This December, the Indian telecom scene will undergo a sea change with Reliance Jio's much-awaited 4G launch. RJio has been gobbling up spectrum for the 4G services since 2010. In fact, even after over five years of acquiring the first tranche of spectrum - 20 MHz each in 22 circles - the company is sitting on it without making a single penny. (The total tenure of licence is 20 years).

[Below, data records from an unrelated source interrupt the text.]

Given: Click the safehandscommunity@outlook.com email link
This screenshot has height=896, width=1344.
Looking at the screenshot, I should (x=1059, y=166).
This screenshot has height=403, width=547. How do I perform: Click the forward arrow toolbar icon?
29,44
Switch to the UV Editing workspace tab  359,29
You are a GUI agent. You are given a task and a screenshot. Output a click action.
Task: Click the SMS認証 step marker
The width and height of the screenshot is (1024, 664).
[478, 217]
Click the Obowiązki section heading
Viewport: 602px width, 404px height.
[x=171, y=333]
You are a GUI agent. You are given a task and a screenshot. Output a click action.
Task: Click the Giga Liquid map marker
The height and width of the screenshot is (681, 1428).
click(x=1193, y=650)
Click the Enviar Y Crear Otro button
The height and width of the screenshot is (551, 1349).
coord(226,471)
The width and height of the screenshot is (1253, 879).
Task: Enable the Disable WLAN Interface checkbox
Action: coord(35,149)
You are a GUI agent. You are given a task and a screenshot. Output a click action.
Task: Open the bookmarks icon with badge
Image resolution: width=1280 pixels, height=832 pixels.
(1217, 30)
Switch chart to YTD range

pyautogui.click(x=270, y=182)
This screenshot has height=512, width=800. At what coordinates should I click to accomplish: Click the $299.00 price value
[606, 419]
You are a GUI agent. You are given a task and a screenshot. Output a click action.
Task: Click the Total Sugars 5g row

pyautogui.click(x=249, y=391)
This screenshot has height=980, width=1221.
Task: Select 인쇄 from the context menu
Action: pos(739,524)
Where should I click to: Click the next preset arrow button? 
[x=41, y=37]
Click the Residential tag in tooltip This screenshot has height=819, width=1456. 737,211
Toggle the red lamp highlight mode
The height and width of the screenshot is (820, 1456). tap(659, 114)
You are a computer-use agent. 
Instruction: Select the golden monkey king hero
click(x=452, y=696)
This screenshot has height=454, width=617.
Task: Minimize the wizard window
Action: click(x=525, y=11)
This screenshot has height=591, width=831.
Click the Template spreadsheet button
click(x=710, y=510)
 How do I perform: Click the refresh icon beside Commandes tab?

The reason it could not launch 4G services yet are manifold. Firstly, the spectrum - 2300-MHz band - it acquired in 2010 was not ideal for 4G. Bands like 700 MHz (not available at the moment in India), 800 MHz and 1800 MHz are better options as compared to 2300 MHz. To put it simply, a 4G network built purely on the 2300-MHz band requires many more towers than a network built on the 800-MHz band. The lower the band, the less tower installations it requires. Hence, 2300 MHz would require higher amount of investments, and still struggle with giving good user experience. So, the initial testing with this band of spectrum turned out to be a disappointment for RJio.
It took RJio some time to realise this problem before it started acquiring spectrum in other bands - 800 MHz and 1800 MHz - in subsequent telecom auctions. For instance, the company today has licences for 800 MHz in 10 circles, and 1800 MHz in 14 circles.
In a major leg up for the sector, the telecom ministry recently allowed trading and sharing of spectrum by telecom operators. While the final regulations are yet to arrive, the announcement has opened up a slew of opportunities for operators to use each others' network to improve their quality of services. For RJio, it has some positive effects too.
Anil Ambani, Chairman of Reliance Communications, recently said that it will partner with elder brother Mukesh Ambani-controlled RJio to launch 4G services by year-end.
Between the brothers, who's going to benefit more? The elder brother has a lot more at stake. RJio has outlined an investment of Rs 1 lakh crore. It will start operations in 29 states with direct physical presence in nearly 18,000 cities and towns, and wireless footprint in over 100,000 villages.
Until recently, RJio was the unique case that will offer only 4G services - with no fall back network. However, the tie-up with Reliance Communications means the company can allow its customers to fall back on the existing 2G and 3G networks of RCom in areas where RJio's 4G network is not available. It's a big plus because RJio's main competitor Airtel has been bragging about its fallback network. A fallback network is essential to offer seamless service to customers.
On the other hand, the younger brother will gain from RJio's existing infrastructure (towers and spectrum) when it rolls out 4G services. After the March auctions, RCom acquired new and top-up 800/850 MHz spectrum in 11 circles for some Rs 2,150 crore to achieve contiguous 5 MHz spectrum holding nationwide.
Given that RJio is betting all its money on 4G - while for RCom, 4G will be one of its many offerings - the partnership with RCom will help RJio plug some major gaps in its existing infrastructure.